Exercise: Please return the lines from the one with "850x628 pixels." through the end of the listing below, word for word, with every picture left out.

Provided entries:
------------------------------------------------------------------------
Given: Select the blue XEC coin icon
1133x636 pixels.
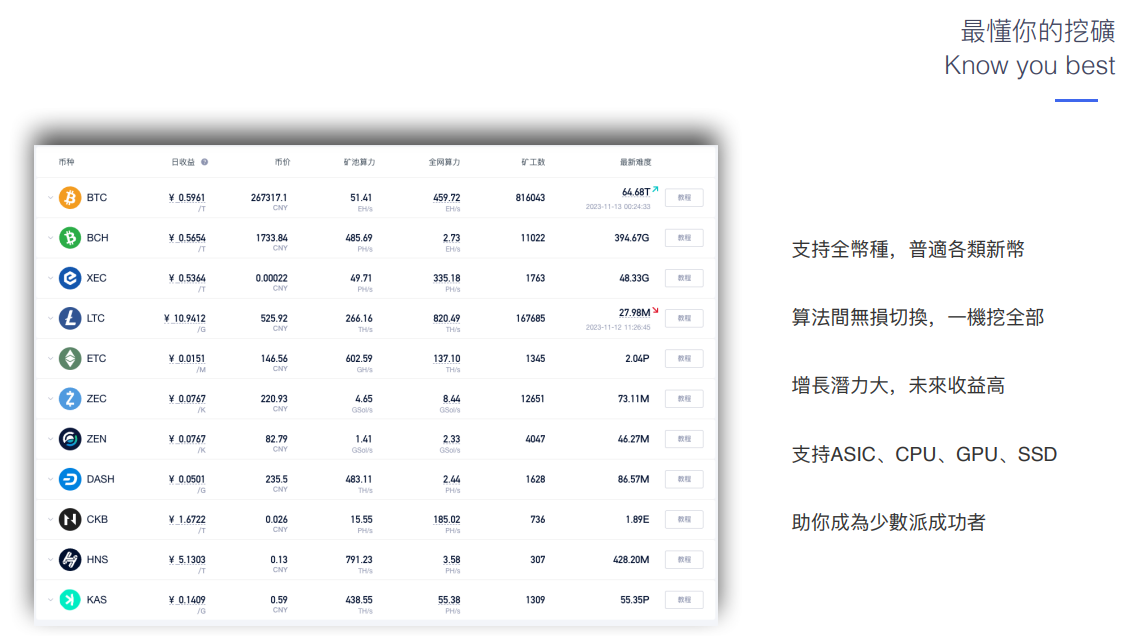Looking at the screenshot, I should pyautogui.click(x=70, y=278).
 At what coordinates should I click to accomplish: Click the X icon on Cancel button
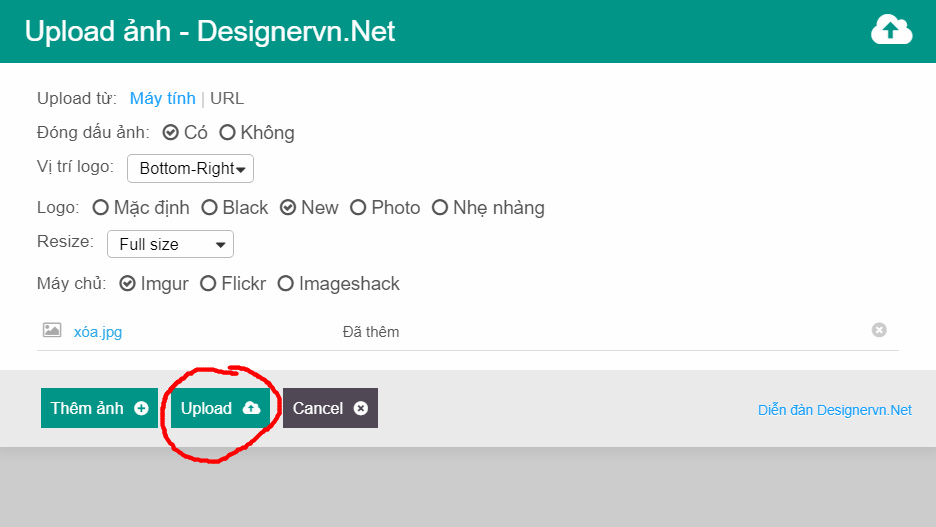(361, 408)
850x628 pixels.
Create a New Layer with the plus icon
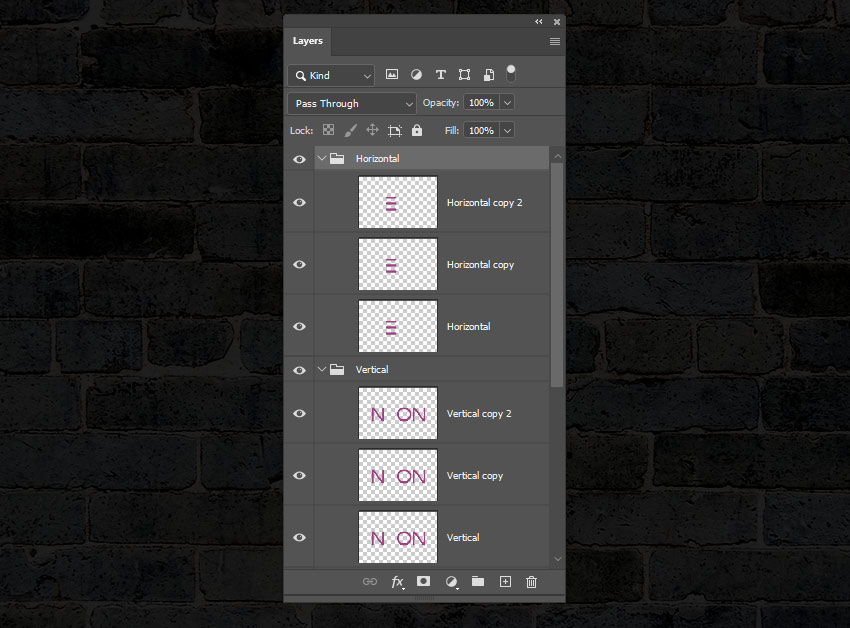click(505, 581)
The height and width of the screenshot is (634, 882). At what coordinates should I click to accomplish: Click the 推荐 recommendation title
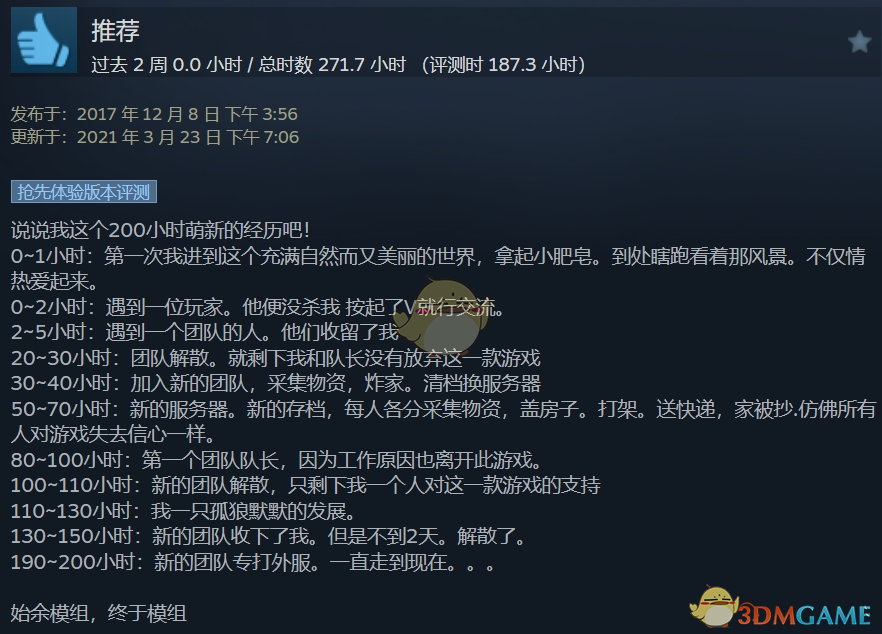pos(115,30)
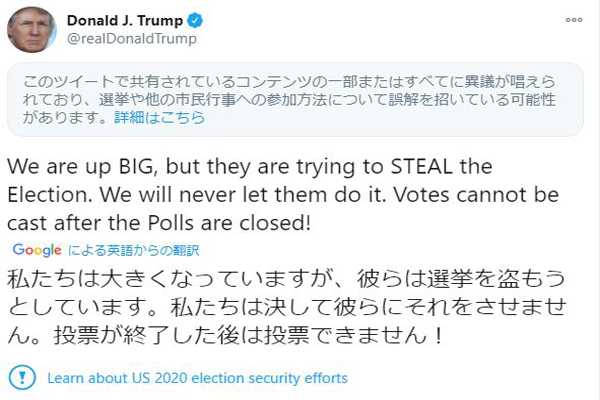
Task: Open the tweet's three-dot more options menu
Action: [x=573, y=19]
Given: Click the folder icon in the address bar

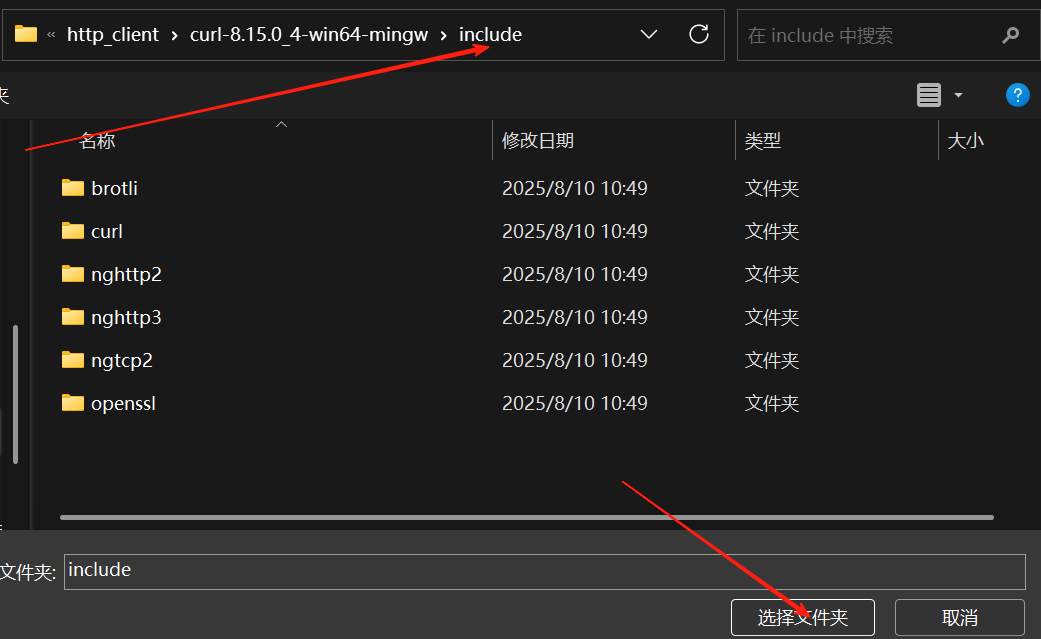Looking at the screenshot, I should pos(25,33).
------------------------------------------------------------------------
Result of the exercise:
850x628 pixels.
Create a New Layer with the plus icon
click(505, 581)
The height and width of the screenshot is (634, 882). At what coordinates should I click to accomplish: Click the 推荐 recommendation title
pos(115,30)
Task: Open the tweet's three-dot more options menu
Action: [x=573, y=19]
Given: Click the folder icon in the address bar

Looking at the screenshot, I should pos(25,33).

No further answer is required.